They are arguing against the profit-oriented boards

Dec 9, 2009 22:01 GMT  ·  By

For the first time ever, a scientific facility of the synchrotron-class is plagued with a clash of cultures. The researchers and scientists involved in the international project are in a row with members of the board and with lawyers. The differences stem from the different perspectives that the two groups have in mind for the facility. While the board wants more financial gains, the experts are focused on achieving results worthy of being published in high-impact scientific journals, Nature News reports.

The facility is the largest scientific experiment in Australia, but relations between scientists and the board have broken down completely in recent weeks. Researchers from around the world, who form the Australian Synchrotron's Science Advisory Committee (SAC), say that lawyer Catherine Walter needs to leave the initiative, or else they all will. “If the committee resigns, no eminent scientist from around the world is going to touch the Australian Synchrotron with a bargepole,” one SAC member says under the cover of anonymity.

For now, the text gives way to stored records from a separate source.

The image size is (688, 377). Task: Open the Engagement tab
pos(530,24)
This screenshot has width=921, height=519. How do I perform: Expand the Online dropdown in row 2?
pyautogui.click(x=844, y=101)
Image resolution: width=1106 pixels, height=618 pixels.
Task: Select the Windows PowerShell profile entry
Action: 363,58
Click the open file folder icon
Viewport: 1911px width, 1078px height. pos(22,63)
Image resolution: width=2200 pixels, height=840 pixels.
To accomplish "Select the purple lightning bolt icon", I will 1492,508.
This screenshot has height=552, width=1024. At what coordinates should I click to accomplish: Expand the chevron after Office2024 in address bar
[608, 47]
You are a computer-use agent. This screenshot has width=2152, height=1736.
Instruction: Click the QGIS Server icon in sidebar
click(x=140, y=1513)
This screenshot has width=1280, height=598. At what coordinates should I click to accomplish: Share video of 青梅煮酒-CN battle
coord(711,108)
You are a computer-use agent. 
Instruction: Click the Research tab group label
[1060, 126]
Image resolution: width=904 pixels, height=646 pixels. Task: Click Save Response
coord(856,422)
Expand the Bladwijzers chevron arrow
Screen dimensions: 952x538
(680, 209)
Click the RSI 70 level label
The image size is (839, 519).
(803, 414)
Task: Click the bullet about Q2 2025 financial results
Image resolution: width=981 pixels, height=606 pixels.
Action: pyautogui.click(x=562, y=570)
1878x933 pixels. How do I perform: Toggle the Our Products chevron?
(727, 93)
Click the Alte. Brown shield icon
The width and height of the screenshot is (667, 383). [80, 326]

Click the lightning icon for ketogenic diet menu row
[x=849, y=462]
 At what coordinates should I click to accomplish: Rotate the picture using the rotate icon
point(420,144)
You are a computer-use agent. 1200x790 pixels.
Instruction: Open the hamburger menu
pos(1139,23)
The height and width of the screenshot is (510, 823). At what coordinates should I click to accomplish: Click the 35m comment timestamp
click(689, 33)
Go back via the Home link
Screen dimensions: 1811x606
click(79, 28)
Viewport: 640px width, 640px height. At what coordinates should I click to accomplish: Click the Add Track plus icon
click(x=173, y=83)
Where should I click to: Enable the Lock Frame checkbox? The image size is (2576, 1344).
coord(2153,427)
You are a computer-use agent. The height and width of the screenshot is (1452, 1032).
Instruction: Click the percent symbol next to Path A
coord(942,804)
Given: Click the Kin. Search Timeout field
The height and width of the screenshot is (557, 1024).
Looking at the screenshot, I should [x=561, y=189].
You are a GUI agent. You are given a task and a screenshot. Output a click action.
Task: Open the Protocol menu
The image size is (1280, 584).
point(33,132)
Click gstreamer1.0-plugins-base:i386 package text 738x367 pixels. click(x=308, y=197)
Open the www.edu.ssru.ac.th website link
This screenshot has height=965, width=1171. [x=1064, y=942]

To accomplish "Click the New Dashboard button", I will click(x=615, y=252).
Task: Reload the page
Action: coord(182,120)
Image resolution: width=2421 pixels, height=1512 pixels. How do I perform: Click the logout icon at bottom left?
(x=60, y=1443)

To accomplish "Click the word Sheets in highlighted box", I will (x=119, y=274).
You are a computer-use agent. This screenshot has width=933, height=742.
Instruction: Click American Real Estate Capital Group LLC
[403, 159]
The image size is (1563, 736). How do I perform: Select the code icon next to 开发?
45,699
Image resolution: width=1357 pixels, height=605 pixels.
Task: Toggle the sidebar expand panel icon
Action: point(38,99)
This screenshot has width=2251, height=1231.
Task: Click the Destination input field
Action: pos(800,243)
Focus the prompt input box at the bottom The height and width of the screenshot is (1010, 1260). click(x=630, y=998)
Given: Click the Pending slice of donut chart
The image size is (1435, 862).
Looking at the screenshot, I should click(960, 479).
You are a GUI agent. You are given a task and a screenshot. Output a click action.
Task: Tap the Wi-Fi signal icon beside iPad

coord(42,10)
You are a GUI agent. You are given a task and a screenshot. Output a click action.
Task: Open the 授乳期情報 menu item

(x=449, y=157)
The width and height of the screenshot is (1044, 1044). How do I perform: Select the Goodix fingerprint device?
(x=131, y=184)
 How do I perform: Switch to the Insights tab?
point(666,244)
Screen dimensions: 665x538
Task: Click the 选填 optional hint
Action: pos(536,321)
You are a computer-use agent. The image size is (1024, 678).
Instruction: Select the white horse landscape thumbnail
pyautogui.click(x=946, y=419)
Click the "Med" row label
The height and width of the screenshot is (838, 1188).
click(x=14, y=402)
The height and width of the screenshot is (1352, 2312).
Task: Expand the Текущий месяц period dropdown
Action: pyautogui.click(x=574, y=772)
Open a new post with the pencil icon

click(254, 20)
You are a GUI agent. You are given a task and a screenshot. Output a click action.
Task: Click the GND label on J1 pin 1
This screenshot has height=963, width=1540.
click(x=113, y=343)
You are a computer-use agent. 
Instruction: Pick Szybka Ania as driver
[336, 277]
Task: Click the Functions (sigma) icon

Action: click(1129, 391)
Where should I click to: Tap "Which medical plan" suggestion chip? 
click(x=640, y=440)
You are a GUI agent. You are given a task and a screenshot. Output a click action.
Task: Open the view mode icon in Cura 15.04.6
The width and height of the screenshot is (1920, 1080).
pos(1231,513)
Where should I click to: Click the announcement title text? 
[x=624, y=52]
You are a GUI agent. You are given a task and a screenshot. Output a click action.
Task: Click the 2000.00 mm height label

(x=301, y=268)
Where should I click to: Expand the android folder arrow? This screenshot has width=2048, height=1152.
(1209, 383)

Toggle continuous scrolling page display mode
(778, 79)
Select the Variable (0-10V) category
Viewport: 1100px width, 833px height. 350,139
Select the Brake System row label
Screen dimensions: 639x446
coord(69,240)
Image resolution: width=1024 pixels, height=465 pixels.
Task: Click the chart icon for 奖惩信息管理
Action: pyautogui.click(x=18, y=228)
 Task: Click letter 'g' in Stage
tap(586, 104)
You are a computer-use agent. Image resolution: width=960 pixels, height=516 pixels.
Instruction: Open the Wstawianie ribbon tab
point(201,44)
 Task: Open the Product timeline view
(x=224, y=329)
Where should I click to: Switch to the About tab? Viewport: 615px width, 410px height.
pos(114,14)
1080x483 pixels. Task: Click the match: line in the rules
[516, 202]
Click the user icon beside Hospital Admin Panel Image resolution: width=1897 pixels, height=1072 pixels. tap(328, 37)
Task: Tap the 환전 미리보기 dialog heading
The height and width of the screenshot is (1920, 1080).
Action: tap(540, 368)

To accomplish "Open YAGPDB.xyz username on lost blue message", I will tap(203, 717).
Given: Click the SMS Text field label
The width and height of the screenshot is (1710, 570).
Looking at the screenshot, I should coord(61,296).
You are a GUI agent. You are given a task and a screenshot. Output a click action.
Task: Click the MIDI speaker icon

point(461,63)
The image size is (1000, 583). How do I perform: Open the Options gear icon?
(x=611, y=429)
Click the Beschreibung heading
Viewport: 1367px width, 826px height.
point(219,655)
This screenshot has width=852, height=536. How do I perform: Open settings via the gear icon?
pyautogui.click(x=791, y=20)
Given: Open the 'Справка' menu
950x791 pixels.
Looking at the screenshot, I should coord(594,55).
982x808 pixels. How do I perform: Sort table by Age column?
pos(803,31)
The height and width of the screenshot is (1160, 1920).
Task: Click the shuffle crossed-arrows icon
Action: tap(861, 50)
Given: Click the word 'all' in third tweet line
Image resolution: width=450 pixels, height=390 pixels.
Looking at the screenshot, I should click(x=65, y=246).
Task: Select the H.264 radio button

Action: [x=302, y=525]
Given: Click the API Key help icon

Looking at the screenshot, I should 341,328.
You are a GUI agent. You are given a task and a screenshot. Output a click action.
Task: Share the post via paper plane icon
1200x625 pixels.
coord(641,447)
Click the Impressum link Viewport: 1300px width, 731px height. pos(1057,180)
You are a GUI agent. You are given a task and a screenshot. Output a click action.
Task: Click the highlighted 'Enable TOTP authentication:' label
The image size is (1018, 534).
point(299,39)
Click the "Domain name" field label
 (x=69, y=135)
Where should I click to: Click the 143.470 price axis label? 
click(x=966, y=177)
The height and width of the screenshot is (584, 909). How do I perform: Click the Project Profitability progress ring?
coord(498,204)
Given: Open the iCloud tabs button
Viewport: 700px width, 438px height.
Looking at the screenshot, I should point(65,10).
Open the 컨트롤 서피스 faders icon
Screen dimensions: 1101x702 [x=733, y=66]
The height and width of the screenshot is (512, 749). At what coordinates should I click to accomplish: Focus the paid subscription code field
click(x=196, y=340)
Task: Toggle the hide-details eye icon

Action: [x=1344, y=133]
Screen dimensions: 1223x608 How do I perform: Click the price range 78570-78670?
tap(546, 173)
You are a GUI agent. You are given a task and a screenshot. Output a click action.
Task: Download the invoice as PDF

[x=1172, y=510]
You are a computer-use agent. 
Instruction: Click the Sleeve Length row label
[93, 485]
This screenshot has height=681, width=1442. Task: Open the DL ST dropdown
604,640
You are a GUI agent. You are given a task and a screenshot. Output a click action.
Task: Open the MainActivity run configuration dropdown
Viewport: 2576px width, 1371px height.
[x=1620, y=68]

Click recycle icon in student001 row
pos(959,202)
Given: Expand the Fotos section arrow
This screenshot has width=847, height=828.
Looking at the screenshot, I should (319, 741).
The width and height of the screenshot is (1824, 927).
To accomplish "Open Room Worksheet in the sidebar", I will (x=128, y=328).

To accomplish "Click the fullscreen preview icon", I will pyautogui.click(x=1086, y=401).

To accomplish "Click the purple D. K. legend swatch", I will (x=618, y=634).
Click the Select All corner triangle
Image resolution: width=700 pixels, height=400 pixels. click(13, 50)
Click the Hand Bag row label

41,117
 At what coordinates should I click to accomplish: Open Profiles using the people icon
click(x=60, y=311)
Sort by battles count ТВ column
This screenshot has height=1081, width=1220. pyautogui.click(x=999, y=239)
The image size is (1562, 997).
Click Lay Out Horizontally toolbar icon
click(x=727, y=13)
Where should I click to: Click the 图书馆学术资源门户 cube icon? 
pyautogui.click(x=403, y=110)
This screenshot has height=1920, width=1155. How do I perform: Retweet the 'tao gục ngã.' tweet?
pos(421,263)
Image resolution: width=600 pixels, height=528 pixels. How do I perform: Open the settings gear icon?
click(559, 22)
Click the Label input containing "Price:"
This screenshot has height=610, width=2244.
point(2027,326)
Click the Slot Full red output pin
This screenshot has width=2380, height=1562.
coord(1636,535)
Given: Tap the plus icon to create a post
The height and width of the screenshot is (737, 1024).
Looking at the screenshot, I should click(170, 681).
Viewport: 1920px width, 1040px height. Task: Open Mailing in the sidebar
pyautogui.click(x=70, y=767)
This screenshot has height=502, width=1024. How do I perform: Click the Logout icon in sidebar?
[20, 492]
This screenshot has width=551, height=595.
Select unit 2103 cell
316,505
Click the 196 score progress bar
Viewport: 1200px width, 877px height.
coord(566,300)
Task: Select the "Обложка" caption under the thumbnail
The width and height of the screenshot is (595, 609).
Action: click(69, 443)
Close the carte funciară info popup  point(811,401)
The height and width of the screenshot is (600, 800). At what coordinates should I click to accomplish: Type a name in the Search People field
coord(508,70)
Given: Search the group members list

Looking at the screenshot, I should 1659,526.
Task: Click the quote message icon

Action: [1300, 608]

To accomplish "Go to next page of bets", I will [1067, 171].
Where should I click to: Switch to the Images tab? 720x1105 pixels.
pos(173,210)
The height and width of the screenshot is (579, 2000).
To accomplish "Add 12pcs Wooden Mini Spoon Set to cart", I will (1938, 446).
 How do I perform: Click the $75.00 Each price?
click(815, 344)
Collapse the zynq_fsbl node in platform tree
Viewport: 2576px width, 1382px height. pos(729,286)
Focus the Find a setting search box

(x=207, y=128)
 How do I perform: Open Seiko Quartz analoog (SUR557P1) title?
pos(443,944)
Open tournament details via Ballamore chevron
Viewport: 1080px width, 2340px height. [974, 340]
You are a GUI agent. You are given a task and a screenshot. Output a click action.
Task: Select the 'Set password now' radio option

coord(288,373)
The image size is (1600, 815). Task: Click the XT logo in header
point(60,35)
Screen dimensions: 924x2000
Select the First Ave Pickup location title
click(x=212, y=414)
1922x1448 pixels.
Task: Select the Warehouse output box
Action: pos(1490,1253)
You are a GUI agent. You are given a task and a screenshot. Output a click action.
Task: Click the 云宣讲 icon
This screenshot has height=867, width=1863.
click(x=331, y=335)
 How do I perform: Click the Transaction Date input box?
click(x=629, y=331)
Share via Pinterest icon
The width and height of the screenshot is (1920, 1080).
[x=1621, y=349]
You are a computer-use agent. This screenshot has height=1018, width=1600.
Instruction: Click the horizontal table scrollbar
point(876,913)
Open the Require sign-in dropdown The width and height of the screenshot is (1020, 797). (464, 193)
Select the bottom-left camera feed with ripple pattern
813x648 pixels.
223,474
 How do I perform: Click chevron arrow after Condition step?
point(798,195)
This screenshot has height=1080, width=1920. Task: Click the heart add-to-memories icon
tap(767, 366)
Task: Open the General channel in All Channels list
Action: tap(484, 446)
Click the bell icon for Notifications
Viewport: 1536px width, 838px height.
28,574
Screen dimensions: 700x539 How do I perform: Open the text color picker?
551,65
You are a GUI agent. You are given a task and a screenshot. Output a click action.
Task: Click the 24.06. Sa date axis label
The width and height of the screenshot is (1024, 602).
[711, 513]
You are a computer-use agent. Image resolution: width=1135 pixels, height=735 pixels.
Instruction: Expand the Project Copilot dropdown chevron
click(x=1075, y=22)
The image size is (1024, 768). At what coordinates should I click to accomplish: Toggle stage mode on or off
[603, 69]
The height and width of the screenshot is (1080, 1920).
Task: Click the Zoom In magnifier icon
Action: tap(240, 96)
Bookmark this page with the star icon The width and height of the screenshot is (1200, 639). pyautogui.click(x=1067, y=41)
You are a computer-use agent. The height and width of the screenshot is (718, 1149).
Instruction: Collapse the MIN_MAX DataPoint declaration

“We have drawn a line in the sand. Of the 40-odd synchrotrons around the world, I don't think this has ever happened before,” University of Melbourne expert Frank Larkins, who is the chair of the committee, adds. He says that Walter is very much business-oriented, a purpose that the researchers care very little about. “The 'bottom-line' priorities for the scientists are matters such as publications in high-impact journals,” Larkins shares. On the other hand, the board wants financial returns on investors' money, and so the latter needs to “be balanced with the science priorities,” he adds.

“What Australia hasn't realized is that it is trying to get an international scientific project to work. It's not just a synchrotron issue. It's about trust, faith and the ability to manage big science facilities,” University of Heidelberg expert Michael Grunze, who is also an SAC member, says. The committee explains that Walter, who is part of the seven-member board of directors, routinely disregarded their recommendations for plans of securing up to Aus$250 million in funding, for after 2012.

“You need to build a consensus on what the money should be spent on and what science you need to do. We advised the board accordingly, but the chair took no significant action,” Larkins adds. “In the first year we never even got a reply recognizing that our recommendations had been received,” Grunze says. The situation escalated when the facility's Director Chemist, Robert Lamb, of the University of Melbourne, was fired without notice and explanation. The researchers immediately switched from working 24 hours a day to a 9-to-5 program.

“We were doing extremely well. We were running just below budget, had raised a considerable amount of money and were very popular with the national and international scientific user communities,” Lamb points out. The board refused to discuss the sacking, saying they needed to keep things under wraps. SAC has now resumed the protests and limited work hours, and says it will not deter until Walter is fired. Unless this happens, it will, and no scientists will ever touch the nine high-tech beamlines at the synchrotron.

“In our collective experience spanning decades and continents, no synchrotron director has ever been removed from office without notice,” they say.